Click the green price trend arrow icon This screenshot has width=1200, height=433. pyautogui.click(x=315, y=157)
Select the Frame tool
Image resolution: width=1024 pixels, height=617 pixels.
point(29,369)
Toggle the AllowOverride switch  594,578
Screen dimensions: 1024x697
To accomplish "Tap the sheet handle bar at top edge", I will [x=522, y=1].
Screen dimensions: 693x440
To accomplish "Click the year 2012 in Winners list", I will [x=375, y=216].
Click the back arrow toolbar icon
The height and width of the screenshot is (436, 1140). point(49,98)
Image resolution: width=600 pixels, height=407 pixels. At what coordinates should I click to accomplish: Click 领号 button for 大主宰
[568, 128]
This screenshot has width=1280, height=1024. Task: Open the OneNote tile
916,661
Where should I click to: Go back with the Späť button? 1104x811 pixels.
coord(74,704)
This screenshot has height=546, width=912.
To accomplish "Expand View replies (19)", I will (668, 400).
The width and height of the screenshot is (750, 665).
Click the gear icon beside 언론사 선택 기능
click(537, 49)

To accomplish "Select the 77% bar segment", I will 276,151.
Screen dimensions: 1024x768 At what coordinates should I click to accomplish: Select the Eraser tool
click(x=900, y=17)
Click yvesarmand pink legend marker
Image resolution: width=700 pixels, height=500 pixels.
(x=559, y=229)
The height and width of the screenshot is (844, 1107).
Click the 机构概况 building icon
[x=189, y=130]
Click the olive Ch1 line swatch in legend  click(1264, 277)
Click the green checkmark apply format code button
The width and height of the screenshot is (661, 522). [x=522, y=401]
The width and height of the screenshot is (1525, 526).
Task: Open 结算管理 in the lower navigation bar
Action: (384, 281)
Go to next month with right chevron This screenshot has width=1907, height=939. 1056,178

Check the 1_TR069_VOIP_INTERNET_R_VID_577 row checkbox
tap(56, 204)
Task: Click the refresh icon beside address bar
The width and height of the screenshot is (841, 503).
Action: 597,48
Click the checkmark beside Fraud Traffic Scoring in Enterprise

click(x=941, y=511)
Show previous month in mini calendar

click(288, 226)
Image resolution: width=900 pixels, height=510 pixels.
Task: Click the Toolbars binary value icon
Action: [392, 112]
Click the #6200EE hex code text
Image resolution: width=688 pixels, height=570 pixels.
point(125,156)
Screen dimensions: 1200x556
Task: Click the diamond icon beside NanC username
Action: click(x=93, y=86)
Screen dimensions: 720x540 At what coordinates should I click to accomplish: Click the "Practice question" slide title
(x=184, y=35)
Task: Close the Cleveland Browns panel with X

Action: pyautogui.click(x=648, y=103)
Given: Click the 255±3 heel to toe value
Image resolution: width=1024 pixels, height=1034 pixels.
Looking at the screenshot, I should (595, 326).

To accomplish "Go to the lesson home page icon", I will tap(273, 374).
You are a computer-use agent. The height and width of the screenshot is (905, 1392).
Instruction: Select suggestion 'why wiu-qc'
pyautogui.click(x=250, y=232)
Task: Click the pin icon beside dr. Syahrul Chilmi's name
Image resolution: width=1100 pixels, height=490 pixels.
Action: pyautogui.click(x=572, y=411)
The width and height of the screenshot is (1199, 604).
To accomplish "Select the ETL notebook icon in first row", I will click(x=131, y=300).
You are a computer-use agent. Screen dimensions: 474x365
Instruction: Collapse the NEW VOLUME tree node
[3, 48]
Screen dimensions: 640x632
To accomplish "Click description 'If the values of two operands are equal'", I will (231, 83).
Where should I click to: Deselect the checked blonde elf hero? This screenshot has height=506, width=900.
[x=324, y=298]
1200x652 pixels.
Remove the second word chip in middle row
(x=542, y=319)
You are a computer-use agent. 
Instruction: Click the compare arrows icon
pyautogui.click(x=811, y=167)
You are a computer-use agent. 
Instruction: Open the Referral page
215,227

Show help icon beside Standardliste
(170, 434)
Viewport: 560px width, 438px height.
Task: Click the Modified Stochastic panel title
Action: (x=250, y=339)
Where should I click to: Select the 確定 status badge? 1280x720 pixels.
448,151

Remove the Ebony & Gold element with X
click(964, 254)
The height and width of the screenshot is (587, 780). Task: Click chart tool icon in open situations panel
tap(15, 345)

◆ ◆ ◆ ◆ ◆ ◆ ◆

Action item
Return the line that contains "You are a computer-use agent. The", along with every line after it in the data above, exactly and with nothing else.

Task result
You are a computer-use agent. The height and width of the screenshot is (905, 1392).
Instruction: Select suggestion 'why wiu-qc'
pyautogui.click(x=250, y=232)
Task: Click the pin icon beside dr. Syahrul Chilmi's name
Image resolution: width=1100 pixels, height=490 pixels.
Action: pyautogui.click(x=572, y=411)
The width and height of the screenshot is (1199, 604).
To accomplish "Select the ETL notebook icon in first row", I will click(x=131, y=300).
You are a computer-use agent. Screen dimensions: 474x365
Instruction: Collapse the NEW VOLUME tree node
[3, 48]
Screen dimensions: 640x632
To accomplish "Click description 'If the values of two operands are equal'", I will (231, 83).
Where should I click to: Deselect the checked blonde elf hero? This screenshot has height=506, width=900.
[x=324, y=298]
1200x652 pixels.
Remove the second word chip in middle row
(x=542, y=319)
You are a computer-use agent. 
Instruction: Click the compare arrows icon
pyautogui.click(x=811, y=167)
You are a computer-use agent. 
Instruction: Open the Referral page
215,227

Show help icon beside Standardliste
(170, 434)
Viewport: 560px width, 438px height.
Task: Click the Modified Stochastic panel title
Action: (x=250, y=339)
Where should I click to: Select the 確定 status badge? 1280x720 pixels.
448,151

Remove the Ebony & Gold element with X
click(964, 254)
The height and width of the screenshot is (587, 780). Task: Click chart tool icon in open situations panel
tap(15, 345)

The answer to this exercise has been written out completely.